Constaut a triangle PQR given that
QR = 3cm, L PQR= 45 and QP- PR
=2 cm
Answers
Answer:
ΔPQR, QR = 3 cm, ∠PQR = 45°
and QP – PR = 2 cm ( given).
To construct ΔPQR, use the following steps.
1.Draw the base QR of length 3 cm.
2.Make an angle XQR = 45° at point Q of base QR.
3.Cut the line segment QS =QP- PR = 2 cm from the ray QX.

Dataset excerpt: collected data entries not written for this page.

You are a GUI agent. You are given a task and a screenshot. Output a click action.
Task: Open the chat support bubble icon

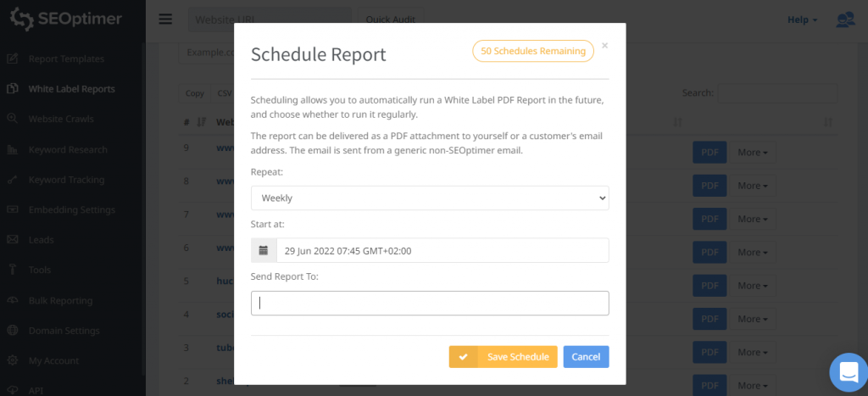tap(847, 371)
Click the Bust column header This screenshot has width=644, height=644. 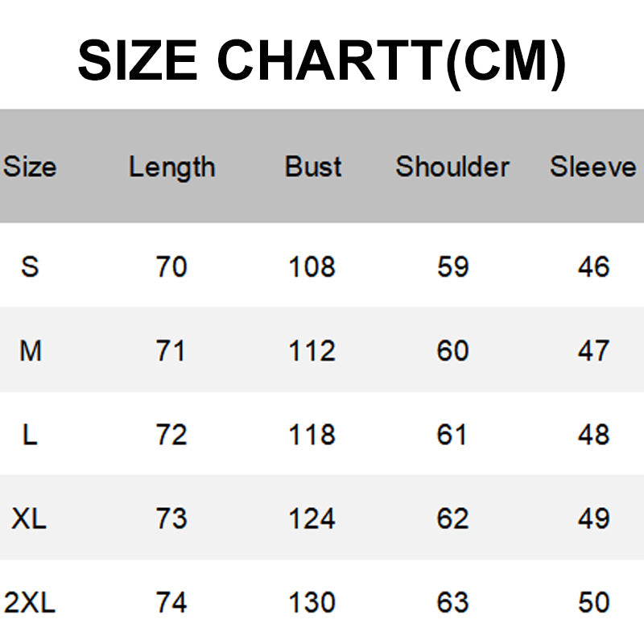313,167
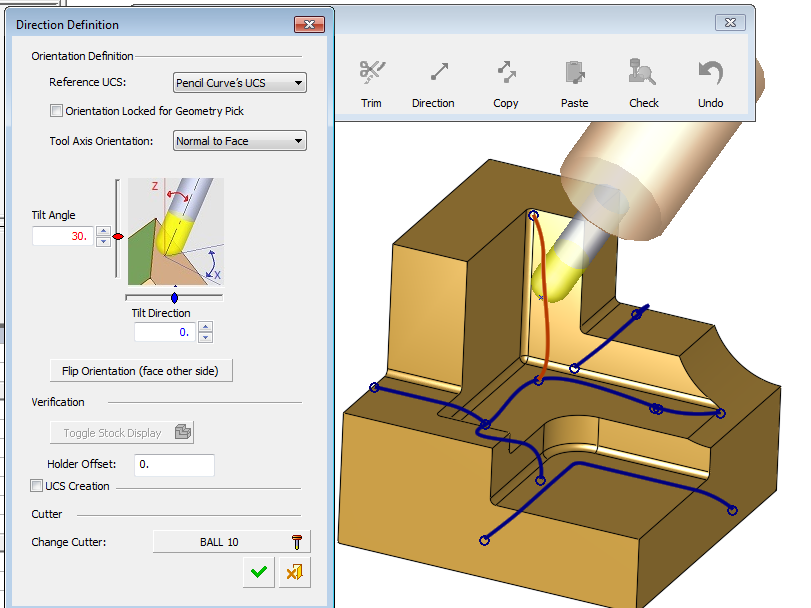Click the Copy curve icon
The image size is (811, 608).
[x=506, y=74]
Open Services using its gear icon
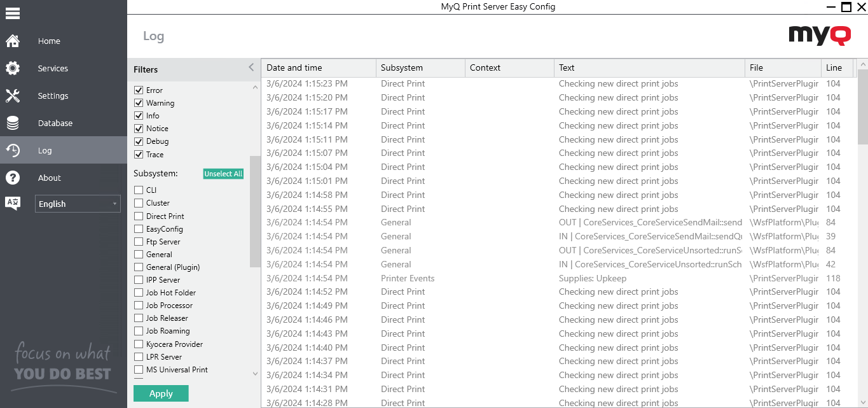868x408 pixels. [14, 68]

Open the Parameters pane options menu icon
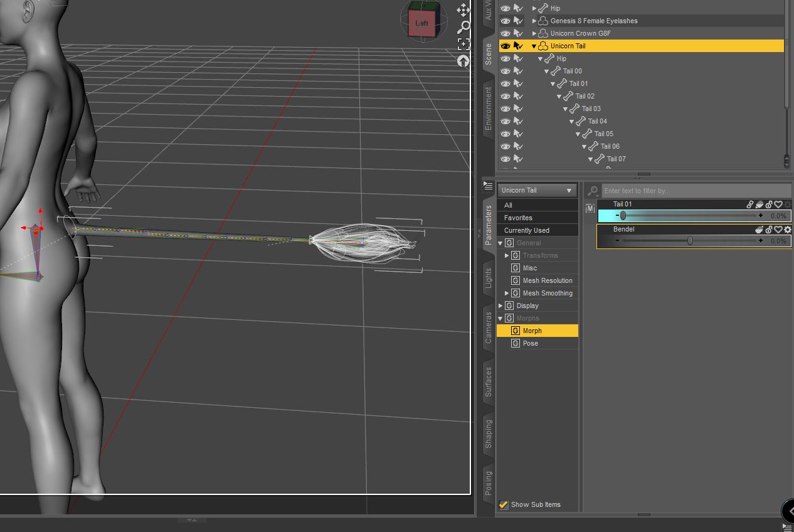[488, 186]
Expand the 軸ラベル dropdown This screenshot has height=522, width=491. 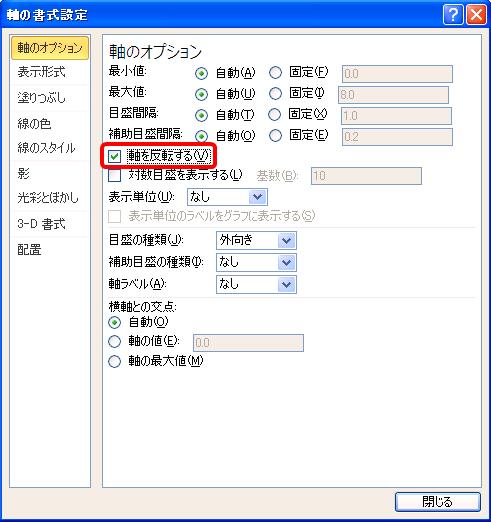click(x=256, y=284)
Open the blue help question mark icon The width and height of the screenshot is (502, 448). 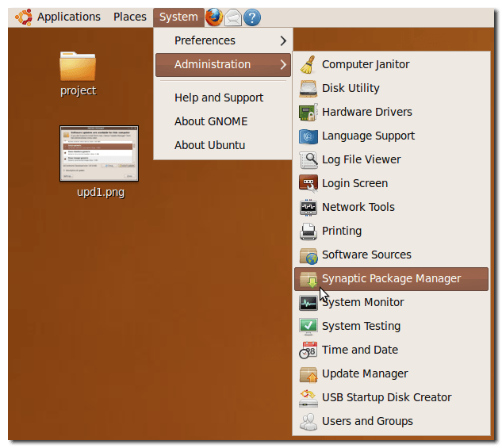tap(251, 17)
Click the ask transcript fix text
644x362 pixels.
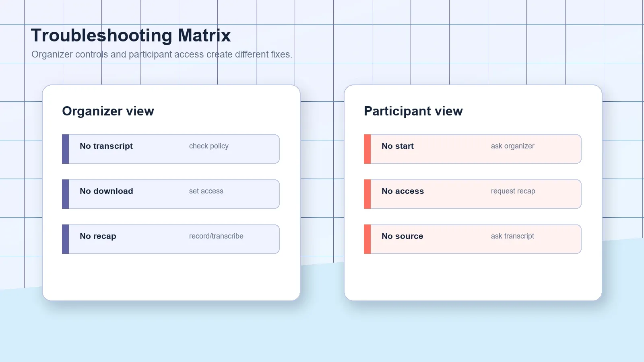(x=512, y=236)
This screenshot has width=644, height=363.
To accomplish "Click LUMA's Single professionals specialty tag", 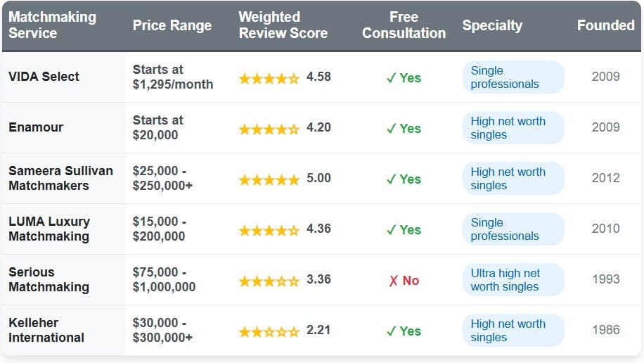I will point(505,229).
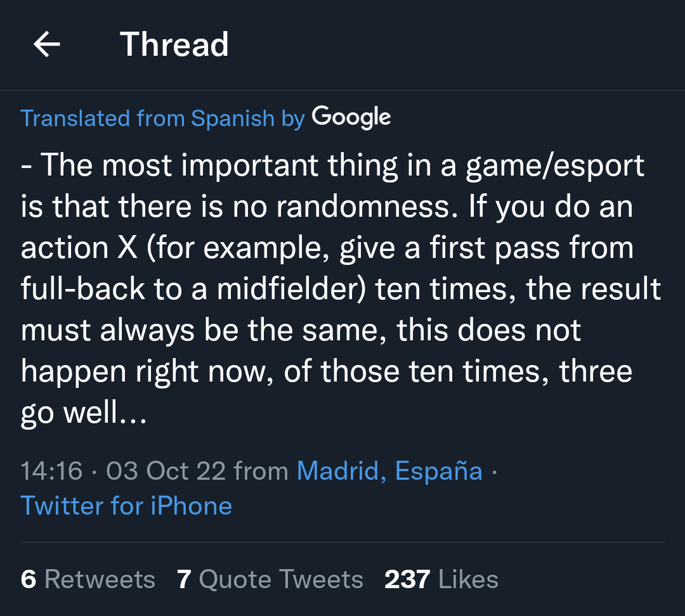Click the Google logo in translation notice
The height and width of the screenshot is (616, 685).
(x=351, y=118)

4.Join SR and draw the perpendicular bisector of SR and name it AB.
5.Let bisector AB intersect QX at point P. Join PR Thus, ΔPQR is the required triangle.
Base QR and ∠PQR are drawn as given.
Since, the point P lies on the perpendicular bisector of SR.
PS = PR
Now, QS = PQ – PS
= PQ -PR
Hence this construction is justified.
Answer:
Steps of construction :
1. Draw a ray OX and cut off a line segment QR = 3cm.
2. At Q, construction ∠ YQR = 45° with the help of protractor .
3. On QY , cut off QS = 2cm.
4. Join RS.
5. Draw perpendicular bisector of RS to meet QY at P.
6. Join PR. Then PQR is the required triangle.